How FK-aware subsetting actually works

Most of the difference between "good subsetting" and "bad subsetting" comes down to whether the extractor understands foreign keys. Here is what FK-aware extraction is doing under the hood.

Root tables and traversal

You pick one or more root tables. These are the entities the subset is "about" — usually users, accounts, tenants, or organizations. The extractor reads the rows that match your filter from the root tables and then walks the foreign key graph to pull in everything that depends on those rows.

If your root is users and you select 1000 rows, the extractor follows every foreign key that points at users and pulls in the matching rows from orders, subscriptions, audit_logs, and any other dependent table. It then walks one level deeper: orders has FKs to line_items and payments, so those come along. And so on, until the closure is complete.

This is the part that matters. Without traversal, you end up with 1000 users and zero orders, because nothing told the extractor to follow orders.user_id. With traversal, you get a connected subgraph: 1000 users, all of their orders, all of those orders' line items, all of the related payments.

Filters and row limits

Filters narrow the slice before traversal runs. They look like SQL WHERE clauses applied to the root tables:

from:
  - table: users
    where: 'created_at > :since AND plan = :plan'
    params:
      since: '2026-01-01'
      plan: 'team'

Row limits cap the slice in case the filter still pulls in too much. A per_table limit prevents one accidentally-huge table from blowing up the snapshot, and a total limit caps the whole extract:

limits:
  rows:
    per_table: 5000
    total: 100000

Filters and limits together are the levers that make subsetting work for any size of production database. The same config that works on 10GB of data works on 10TB — only the filter changes.
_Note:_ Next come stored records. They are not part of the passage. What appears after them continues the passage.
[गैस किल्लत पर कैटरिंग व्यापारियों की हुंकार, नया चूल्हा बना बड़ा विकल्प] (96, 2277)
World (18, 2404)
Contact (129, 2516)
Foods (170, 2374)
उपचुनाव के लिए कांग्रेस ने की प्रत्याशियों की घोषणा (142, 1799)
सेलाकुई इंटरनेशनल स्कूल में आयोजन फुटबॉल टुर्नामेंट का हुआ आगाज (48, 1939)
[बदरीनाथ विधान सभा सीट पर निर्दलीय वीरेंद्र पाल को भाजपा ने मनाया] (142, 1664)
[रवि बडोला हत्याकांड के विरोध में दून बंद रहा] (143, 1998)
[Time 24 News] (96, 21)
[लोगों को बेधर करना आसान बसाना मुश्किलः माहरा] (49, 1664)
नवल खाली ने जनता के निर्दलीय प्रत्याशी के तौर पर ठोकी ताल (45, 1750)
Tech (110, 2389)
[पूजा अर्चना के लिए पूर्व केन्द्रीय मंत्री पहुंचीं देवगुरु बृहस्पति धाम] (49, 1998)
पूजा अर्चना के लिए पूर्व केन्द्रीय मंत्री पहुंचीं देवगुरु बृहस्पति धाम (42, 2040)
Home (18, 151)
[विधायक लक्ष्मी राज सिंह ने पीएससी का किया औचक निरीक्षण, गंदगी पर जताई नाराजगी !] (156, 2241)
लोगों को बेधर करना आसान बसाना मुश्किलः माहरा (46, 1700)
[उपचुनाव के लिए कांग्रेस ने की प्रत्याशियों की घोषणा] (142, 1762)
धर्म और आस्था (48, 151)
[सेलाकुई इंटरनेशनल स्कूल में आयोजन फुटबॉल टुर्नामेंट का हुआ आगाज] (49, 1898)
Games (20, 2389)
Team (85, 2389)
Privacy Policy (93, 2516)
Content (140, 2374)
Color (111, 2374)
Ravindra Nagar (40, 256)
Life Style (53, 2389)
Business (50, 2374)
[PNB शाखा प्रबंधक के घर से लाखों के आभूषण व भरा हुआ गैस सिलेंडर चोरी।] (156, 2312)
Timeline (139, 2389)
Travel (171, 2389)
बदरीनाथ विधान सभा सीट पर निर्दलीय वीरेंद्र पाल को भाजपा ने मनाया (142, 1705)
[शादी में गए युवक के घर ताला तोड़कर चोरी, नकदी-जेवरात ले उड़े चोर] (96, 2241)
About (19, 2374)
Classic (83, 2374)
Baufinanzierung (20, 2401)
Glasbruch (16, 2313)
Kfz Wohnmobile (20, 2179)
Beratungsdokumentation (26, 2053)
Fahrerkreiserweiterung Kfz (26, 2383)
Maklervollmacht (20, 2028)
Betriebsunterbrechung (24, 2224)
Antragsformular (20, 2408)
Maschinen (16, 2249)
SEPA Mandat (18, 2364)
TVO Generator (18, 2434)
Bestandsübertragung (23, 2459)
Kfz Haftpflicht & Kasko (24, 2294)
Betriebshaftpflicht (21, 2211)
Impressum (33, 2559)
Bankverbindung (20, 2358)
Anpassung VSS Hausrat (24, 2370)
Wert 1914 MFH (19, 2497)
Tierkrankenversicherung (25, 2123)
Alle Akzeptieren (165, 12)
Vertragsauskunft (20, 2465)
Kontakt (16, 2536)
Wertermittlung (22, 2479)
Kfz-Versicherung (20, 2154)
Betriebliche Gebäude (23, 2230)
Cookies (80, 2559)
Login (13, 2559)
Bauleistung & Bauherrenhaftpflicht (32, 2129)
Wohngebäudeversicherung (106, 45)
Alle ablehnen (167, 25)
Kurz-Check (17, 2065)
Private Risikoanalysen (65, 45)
Why referential completeness matters

A subset is referentially complete when every foreign key in the extract resolves to a row that is also in the extract. If orders.user_id = 42 is in the extract but users.id = 42 is not, the subset is broken and the restore will fail with a constraint violation — or worse, succeed with constraints disabled and produce a database your app cannot read correctly.

This is the failure mode of "naive" subsetting (run SELECT * FROM users LIMIT 1000 and call it done). The extracted users table has 1000 rows. The orders table has rows pointing at user IDs that no longer exist. The restore either errors out or silently corrupts the dataset.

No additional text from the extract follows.